* **Task to carry out**
Go to the line containing "What PM tasks are overdue? (609, 407)" in the records below and print it and every following line exactly, on through the line containing "Enterprise Asset Management (471, 2306)", then stop.

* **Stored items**
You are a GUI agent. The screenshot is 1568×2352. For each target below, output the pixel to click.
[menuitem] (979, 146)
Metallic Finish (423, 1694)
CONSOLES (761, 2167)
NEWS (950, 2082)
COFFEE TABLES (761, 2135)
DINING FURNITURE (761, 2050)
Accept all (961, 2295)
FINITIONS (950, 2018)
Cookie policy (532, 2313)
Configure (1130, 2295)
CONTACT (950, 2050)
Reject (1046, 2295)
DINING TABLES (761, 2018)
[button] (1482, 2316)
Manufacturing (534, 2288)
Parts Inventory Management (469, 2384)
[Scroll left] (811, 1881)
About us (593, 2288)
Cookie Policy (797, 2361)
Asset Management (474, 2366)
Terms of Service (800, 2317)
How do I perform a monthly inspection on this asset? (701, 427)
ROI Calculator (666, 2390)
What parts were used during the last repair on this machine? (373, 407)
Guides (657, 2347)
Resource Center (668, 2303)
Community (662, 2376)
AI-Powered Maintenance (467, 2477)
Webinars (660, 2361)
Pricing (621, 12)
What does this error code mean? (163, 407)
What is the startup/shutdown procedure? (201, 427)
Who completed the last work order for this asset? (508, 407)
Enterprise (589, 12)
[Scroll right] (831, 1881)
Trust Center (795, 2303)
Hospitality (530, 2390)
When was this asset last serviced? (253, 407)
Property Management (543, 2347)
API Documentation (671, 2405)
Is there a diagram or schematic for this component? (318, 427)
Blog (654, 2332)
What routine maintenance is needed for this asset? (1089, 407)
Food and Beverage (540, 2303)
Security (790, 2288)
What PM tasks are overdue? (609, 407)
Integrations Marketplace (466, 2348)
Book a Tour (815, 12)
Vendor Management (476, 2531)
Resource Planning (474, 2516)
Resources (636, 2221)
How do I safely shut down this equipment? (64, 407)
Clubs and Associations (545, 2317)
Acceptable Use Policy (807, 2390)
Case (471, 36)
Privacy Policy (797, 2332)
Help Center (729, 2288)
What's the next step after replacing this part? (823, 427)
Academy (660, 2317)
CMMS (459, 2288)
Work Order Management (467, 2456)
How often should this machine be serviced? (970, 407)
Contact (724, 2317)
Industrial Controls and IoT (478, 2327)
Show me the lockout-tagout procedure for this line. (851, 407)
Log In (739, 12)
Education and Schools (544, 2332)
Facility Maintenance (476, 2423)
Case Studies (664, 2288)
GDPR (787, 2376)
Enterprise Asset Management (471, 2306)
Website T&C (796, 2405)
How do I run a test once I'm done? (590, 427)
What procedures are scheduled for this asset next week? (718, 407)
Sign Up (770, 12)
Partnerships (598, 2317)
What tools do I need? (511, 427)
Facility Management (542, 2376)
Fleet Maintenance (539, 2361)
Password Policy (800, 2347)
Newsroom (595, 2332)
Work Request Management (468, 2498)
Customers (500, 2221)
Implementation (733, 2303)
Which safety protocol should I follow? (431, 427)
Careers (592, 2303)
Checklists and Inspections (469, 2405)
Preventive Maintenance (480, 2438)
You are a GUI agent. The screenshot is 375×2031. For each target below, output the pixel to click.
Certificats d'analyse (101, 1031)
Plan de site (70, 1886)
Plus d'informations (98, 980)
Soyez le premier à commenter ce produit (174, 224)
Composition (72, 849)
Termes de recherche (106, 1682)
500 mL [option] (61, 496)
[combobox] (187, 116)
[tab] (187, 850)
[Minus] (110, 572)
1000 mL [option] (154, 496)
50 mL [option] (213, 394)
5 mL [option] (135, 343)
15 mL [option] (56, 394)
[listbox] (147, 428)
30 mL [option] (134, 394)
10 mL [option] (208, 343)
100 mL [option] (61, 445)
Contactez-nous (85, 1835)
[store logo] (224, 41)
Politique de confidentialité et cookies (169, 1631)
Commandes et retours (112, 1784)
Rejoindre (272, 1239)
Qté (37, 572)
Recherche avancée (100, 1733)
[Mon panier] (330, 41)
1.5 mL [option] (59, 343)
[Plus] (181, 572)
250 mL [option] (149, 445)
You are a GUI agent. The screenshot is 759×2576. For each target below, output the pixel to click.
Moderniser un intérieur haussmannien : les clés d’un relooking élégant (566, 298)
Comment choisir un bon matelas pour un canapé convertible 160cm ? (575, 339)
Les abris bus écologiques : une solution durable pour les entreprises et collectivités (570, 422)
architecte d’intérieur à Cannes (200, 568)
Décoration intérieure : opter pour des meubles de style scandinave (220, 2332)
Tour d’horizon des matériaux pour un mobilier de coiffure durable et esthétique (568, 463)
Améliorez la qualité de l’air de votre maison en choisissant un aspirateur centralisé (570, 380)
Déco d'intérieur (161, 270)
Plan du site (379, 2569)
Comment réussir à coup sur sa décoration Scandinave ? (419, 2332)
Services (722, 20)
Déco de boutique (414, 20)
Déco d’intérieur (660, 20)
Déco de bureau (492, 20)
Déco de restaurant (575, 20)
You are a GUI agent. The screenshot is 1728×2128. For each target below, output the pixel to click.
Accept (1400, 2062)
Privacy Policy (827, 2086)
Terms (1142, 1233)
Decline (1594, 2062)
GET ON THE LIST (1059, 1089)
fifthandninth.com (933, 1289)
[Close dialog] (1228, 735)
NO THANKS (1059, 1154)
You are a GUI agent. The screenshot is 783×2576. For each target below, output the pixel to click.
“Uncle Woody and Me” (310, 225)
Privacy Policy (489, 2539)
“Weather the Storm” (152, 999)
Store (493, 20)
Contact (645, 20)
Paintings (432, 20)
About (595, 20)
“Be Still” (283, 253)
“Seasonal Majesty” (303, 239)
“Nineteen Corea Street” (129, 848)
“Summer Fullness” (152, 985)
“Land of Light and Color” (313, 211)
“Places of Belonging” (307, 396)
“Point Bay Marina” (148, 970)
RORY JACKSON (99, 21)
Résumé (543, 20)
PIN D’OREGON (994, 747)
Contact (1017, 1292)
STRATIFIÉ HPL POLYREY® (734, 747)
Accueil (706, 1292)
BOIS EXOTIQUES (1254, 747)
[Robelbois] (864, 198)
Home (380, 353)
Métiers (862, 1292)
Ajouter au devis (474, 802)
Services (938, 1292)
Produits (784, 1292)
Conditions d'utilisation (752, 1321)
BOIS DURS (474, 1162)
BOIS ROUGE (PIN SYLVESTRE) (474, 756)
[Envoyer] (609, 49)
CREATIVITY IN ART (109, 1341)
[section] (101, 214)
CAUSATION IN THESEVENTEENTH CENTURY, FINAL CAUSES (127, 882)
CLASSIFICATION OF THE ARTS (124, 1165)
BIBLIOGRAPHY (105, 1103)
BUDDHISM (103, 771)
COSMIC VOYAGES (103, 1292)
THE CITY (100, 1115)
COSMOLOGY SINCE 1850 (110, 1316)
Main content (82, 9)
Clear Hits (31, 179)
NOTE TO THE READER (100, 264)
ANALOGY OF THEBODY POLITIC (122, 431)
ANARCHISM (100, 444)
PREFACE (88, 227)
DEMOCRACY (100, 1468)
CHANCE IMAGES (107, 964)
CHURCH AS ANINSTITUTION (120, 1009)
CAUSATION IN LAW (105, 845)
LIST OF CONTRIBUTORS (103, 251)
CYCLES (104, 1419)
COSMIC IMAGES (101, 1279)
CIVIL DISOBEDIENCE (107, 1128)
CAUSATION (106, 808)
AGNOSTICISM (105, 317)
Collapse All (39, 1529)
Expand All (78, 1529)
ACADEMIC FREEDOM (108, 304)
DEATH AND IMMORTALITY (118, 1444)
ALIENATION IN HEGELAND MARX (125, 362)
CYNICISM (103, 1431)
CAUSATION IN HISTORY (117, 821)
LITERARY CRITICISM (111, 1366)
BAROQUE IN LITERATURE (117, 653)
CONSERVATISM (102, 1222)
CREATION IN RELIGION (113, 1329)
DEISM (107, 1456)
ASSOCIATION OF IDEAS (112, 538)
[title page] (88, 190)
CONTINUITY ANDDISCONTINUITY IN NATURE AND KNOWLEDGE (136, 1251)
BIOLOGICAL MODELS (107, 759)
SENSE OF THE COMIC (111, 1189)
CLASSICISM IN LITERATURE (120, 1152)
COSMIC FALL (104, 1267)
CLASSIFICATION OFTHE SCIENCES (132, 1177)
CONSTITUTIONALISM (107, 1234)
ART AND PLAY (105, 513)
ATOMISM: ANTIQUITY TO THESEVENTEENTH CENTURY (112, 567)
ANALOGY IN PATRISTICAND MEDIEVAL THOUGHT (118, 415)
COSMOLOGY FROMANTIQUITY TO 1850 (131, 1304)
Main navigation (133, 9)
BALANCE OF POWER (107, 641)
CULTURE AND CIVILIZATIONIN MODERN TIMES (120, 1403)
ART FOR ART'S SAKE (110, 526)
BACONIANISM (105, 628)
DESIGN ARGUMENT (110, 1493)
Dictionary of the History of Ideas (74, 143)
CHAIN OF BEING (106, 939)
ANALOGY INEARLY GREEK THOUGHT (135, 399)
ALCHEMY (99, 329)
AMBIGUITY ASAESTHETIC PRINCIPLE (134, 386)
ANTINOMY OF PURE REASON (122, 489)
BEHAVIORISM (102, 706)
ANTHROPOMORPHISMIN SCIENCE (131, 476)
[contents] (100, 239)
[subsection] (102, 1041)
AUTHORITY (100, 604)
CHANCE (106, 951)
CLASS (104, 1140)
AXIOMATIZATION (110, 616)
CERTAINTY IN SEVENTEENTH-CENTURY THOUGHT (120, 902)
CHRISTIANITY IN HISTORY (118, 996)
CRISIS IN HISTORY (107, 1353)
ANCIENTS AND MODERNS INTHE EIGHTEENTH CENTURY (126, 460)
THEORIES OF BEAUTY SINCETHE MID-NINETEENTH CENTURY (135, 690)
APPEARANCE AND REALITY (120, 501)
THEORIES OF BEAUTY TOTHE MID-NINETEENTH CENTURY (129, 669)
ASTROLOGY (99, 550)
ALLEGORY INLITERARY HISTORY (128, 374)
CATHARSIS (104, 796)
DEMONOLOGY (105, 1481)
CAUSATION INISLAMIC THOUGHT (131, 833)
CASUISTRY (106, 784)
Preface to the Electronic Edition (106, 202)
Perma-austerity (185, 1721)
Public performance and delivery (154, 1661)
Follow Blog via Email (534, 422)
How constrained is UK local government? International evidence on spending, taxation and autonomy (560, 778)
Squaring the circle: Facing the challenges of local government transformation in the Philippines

* **Result of the exercise**
What PM tasks are overdue? (609, 407)
Integrations Marketplace (466, 2348)
Book a Tour (815, 12)
Vendor Management (476, 2531)
Resource Planning (474, 2516)
Resources (636, 2221)
How do I safely shut down this equipment? (64, 407)
Clubs and Associations (545, 2317)
Acceptable Use Policy (807, 2390)
Case (471, 36)
Privacy Policy (797, 2332)
Help Center (729, 2288)
What's the next step after replacing this part? (823, 427)
Academy (660, 2317)
CMMS (459, 2288)
Work Order Management (467, 2456)
How often should this machine be serviced? (970, 407)
Contact (724, 2317)
Industrial Controls and IoT (478, 2327)
Show me the lockout-tagout procedure for this line. (851, 407)
Log In (739, 12)
Education and Schools (544, 2332)
Facility Maintenance (476, 2423)
Case Studies (664, 2288)
GDPR (787, 2376)
Enterprise Asset Management (471, 2306)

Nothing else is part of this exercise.